Member of the Ghana Parliament for Ejura-Sekyedumase Constituency
- In office 7 January 2013 – 6 January 2017

Personal details
- Born: September 17, 1975 (age 50)
- Party: New Patriotic Party
- Alma mater: University of Ghana

= Mohammed Salisu Bamba =

Ghanaian politician

Mohammed Salisu Bamba (born September 17, 1975) is a Ghanaian politician and member of the Sixth Parliament of the Fourth Republic of Ghana representing the Ejura-Sekyedumase Constituency in the Ashanti Region on the ticket of the New Patriotic Party.

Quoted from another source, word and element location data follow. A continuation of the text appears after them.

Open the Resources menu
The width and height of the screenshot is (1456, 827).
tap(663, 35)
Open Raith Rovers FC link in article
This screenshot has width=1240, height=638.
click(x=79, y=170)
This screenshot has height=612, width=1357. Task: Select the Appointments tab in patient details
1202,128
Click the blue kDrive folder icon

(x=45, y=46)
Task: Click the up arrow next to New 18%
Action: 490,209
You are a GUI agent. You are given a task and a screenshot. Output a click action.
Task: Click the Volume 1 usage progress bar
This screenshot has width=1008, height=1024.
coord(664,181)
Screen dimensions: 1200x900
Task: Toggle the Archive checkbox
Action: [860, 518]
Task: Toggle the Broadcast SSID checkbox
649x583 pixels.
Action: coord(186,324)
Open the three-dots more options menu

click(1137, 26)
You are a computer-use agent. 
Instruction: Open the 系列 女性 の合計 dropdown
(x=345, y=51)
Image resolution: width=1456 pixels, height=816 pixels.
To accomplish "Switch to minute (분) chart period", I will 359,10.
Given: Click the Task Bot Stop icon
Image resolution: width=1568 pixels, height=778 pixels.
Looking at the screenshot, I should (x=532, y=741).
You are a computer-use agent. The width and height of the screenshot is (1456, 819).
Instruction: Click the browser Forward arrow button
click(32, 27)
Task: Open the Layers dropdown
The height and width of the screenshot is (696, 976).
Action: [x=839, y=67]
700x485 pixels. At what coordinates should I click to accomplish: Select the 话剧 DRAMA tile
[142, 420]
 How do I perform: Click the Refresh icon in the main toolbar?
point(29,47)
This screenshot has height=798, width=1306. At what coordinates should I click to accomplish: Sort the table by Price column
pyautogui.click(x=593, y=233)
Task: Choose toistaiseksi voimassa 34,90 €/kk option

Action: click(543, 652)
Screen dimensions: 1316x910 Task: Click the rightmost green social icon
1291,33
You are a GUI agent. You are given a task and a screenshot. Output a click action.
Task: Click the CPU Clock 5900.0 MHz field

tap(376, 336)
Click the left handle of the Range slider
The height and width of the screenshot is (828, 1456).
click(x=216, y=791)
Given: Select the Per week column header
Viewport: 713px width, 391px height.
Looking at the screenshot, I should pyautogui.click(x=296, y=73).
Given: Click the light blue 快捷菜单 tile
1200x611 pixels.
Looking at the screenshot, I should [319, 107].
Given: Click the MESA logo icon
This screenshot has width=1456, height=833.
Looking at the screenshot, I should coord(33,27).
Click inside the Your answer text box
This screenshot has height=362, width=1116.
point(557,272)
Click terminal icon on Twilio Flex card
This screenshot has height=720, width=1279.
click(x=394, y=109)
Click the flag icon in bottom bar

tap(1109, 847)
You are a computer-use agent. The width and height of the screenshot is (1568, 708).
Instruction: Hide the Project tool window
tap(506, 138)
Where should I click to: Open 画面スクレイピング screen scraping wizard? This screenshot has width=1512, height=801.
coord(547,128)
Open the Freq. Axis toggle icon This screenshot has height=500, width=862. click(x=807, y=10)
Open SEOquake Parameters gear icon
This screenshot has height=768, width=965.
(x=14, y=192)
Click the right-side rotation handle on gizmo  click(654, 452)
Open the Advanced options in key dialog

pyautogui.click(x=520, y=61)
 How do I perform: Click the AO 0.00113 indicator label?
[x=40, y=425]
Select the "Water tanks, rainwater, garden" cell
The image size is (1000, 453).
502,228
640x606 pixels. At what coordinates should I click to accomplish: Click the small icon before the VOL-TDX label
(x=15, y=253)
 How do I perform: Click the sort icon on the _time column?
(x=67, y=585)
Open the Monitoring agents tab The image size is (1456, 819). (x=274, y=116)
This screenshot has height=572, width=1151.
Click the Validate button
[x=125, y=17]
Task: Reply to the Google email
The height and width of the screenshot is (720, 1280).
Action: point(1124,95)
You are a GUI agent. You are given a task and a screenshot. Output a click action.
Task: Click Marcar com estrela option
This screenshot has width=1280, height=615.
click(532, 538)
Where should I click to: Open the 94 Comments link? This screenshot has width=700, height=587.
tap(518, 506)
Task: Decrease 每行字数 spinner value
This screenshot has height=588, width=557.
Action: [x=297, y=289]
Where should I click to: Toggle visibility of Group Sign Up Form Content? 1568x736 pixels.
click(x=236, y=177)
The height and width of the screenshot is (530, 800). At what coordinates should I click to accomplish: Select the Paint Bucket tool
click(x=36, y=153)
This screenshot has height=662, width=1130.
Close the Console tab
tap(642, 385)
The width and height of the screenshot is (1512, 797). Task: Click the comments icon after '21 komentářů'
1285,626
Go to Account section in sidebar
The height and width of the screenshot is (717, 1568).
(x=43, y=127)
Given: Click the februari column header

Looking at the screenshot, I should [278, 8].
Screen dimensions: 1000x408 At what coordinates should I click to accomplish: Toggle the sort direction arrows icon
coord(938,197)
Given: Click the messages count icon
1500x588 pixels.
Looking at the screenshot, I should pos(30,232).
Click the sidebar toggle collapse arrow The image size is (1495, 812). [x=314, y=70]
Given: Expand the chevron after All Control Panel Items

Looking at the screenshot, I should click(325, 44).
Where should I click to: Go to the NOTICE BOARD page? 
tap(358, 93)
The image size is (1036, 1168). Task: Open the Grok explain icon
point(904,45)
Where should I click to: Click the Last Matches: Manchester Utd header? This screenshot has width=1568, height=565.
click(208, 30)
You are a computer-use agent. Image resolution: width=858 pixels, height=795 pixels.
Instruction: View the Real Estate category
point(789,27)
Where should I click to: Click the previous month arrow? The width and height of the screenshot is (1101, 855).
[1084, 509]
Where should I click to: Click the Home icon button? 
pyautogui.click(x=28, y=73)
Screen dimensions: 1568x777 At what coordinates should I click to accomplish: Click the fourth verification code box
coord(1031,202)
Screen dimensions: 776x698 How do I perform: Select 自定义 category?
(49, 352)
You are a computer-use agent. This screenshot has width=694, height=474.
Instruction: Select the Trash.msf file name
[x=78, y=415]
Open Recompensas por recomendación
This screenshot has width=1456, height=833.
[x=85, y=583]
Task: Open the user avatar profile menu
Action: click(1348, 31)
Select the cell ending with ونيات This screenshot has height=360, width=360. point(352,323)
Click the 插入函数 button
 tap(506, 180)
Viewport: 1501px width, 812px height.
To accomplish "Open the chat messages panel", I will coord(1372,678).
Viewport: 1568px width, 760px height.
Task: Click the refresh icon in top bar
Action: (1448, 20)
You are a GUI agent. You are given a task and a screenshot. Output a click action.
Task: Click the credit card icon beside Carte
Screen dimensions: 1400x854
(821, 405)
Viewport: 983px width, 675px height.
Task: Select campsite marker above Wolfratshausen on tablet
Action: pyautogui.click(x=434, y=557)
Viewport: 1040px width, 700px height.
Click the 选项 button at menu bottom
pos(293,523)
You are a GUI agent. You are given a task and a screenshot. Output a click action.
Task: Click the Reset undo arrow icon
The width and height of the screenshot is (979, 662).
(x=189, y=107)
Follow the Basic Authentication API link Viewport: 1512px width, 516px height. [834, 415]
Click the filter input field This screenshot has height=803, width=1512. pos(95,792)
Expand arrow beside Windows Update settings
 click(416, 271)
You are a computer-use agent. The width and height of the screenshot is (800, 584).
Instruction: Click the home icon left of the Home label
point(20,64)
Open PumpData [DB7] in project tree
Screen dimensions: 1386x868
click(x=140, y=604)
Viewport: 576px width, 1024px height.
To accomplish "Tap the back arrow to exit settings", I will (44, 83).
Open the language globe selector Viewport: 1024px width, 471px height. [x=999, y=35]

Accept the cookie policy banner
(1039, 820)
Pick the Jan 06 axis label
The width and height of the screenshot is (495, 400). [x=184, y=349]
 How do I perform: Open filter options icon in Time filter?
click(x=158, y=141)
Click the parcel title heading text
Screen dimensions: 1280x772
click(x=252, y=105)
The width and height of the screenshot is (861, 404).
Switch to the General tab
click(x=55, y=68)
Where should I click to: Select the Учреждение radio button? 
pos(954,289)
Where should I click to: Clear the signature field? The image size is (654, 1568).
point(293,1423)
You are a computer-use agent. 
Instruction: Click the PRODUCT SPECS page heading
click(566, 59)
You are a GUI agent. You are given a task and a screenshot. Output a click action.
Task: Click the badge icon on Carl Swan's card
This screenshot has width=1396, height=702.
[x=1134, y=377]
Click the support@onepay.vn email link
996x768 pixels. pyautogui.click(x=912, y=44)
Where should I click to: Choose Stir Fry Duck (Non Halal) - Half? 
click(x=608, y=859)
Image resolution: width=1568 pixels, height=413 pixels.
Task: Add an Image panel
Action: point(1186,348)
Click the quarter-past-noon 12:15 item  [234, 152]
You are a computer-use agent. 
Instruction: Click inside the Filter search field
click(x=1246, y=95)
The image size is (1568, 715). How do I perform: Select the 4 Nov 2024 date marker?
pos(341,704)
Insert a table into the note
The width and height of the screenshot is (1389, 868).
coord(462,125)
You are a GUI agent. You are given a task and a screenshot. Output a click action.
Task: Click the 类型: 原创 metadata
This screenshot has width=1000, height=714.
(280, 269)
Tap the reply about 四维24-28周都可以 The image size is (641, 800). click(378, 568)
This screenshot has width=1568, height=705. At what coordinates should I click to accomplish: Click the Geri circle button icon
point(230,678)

== Early life and education ==
Bamba was born on September 17, 1975. He hails from Yendi, a town in the Northern Region of Ghana. He attended the University of Ghana and obtained his Bachelor of Arts degree in psychology. He is a Muslim and is married with four children.

== Politics ==
Bamba is a member of the New Patriotic Party (NPP). In 2012, he contested for the Ejura-Sekyedumase seat on the ticket of the NPP in the 2012 Ghanaian general elections and won. During the elections, he garnered 21,461 votes which represents 49.78% of the total valid votes cast and hence defeated the other contestants. However, in 2016, he contested for the seat again and lost in the 2016 Ghanaian general elections, and as a result, he could represent his constituency for the second time.